**Try it:** This exercise needs the listing below duplicated exactly.

─── Data to process

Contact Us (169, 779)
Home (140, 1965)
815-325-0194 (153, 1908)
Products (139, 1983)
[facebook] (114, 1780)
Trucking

──────

**Exercise solution:**
Contact Us (169, 779)
Home (140, 1965)
815-325-0194 (153, 1908)
Products (139, 1983)
[facebook] (114, 1780)
Trucking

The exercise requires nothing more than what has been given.